Sometimes fast just isn’t fast enough and in the fast moving world of NoSQL databases, what was considered blindingly fast yesterday can be seen as slow today. For instance, Cassandra has always been thought of as a fast solution for ingesting data into a database cluster, but today upcoming systems such as Aerospike and Scylla are wiping the floor with Cassandra in benchmarks.
Aerospike claims to be 10 times faster than Cassandra while Scylla reckons one of its three-node clusters can do the work of a 30-node Cassandra setup. Scylla also claims to be a drop-in replacement for Cassandra using the same data model, data storage and query interface language.
Both of these databases take common NoSQL models and rework the implementation taking advantage of modern advancements. In the case of Aerospike, it’s the cheapness of memory and solid state drives, while for Scylla it’s the asynchronous programming models. Both also score advantages by forgoing the Java programming languages and replacing them with lower level languages (C and C++) - thus doing away with Java’s two main speed downsides, heap optimisation and garbage collections. However, these raw figures shouldn’t be taken at first sight, we need to know how benchmark figures are obtained.
Why choose NoSQL?
There are two main reasons for picking a NoSQL database over a traditional relational database. The first is the more flexible model of NoSQL (or in the case of Graph databases a native model that is just hard to implement in relational databases), the second is the need for speed.
Relational databases just can’t keep up with scalable NoSQL systems, without some very specific tuning or code rewrites. In this world, if you need more speed you just keep adding low cost nodes until you can keep up with the incoming data stream. This can be very appealing, generally speaking the servers you pick aren’t expensive highly tuned machines but can be off the shelf (albeit quite a high shelf with top level product) machines, you want more power you add more machines. But things aren’t quite as clear-cut as this. In the high-speed database world, there are two measurements that determine how fast a solution is.
Throughput and latency
Throughput is defined as the number of operations that a system can do in a given time. This might be the number of data items that can be stored, updated or the number of database reads that can be done. Generally the throughput for a given system will be different depending on the mix of these three and it’s for this reason that benchmarking for a system should be done for the given load type you are expecting.

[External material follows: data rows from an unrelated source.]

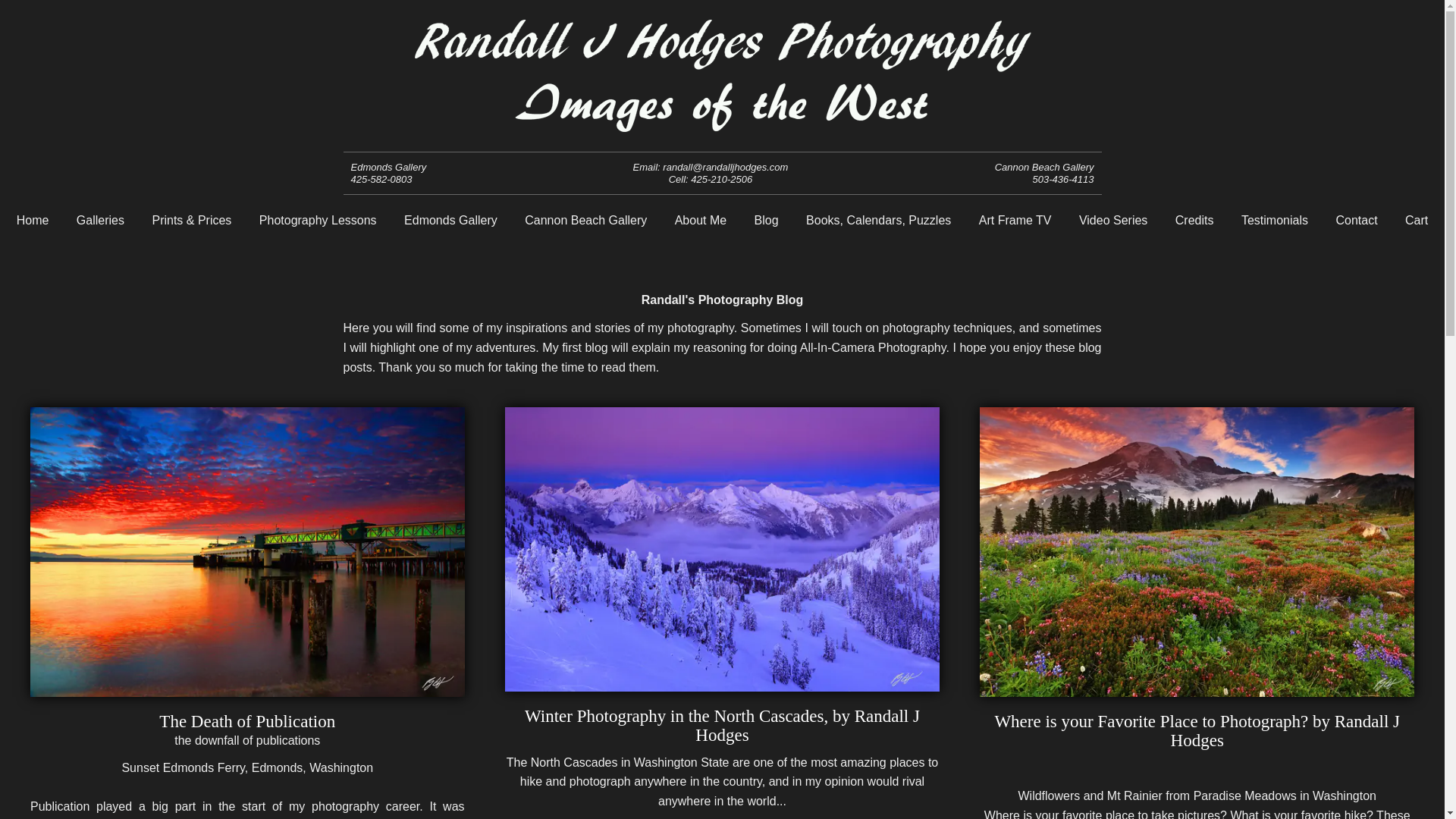
Edmonds Gallery (450, 219)
Books, Calendars, Puzzles (877, 219)
Randall J Hodges Photography (722, 125)
About Me (700, 219)
Photography Lessons (317, 219)
Galleries (100, 219)
Contact (1356, 219)
Blog (766, 219)
Cart (1416, 219)
Cannon Beach Gallery (585, 219)
The Death of Publication (246, 721)
Credits (1194, 219)
Given the description of an element on the screen output the (x, y) to click on. 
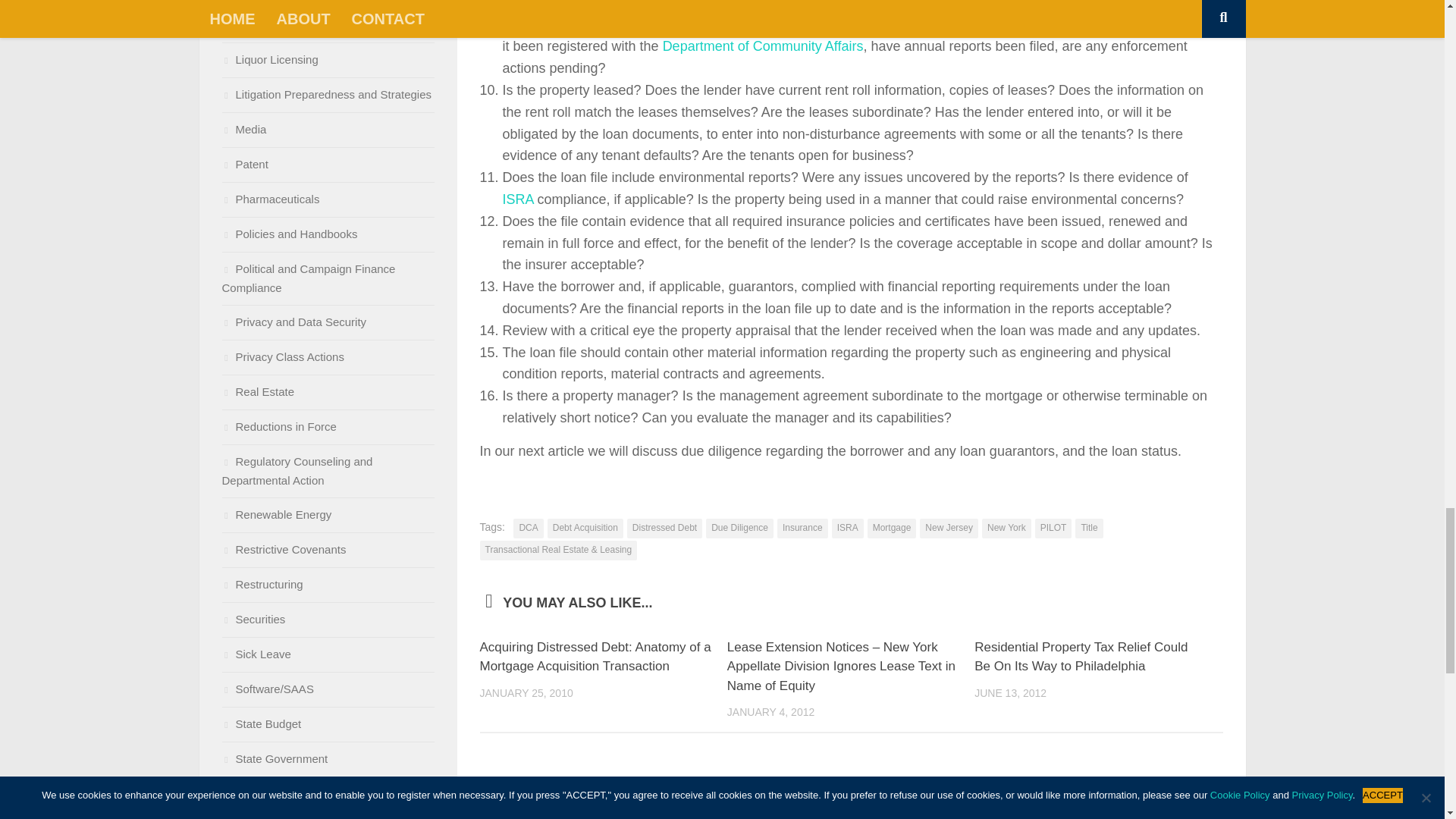
ISRA (847, 528)
Department of Community Affairs (762, 46)
DCA (528, 528)
New Jersey (949, 528)
Debt Acquisition (585, 528)
PILOT (1053, 528)
Mortgage (892, 528)
Insurance (802, 528)
ISRA (517, 199)
Title (1088, 528)
Due Diligence (739, 528)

This is why you should be doing your own testing simulating the load you expect using something like Yahoo! Cloud Serving Benckmark (YCSB), and not just accepting manufacturers' marketing examples. Manufacturers naturally tend to emphasise the speed that their solution gives over others and you need to read the methodology carefully if you are relying on these to choose a database. Look carefully at the type of server that’s used, particularly at the amount of memory available. If there’s a lot, there’s a good chance that most of the data in the test never touches the disk making the throughput seem higher than it will be in the real world.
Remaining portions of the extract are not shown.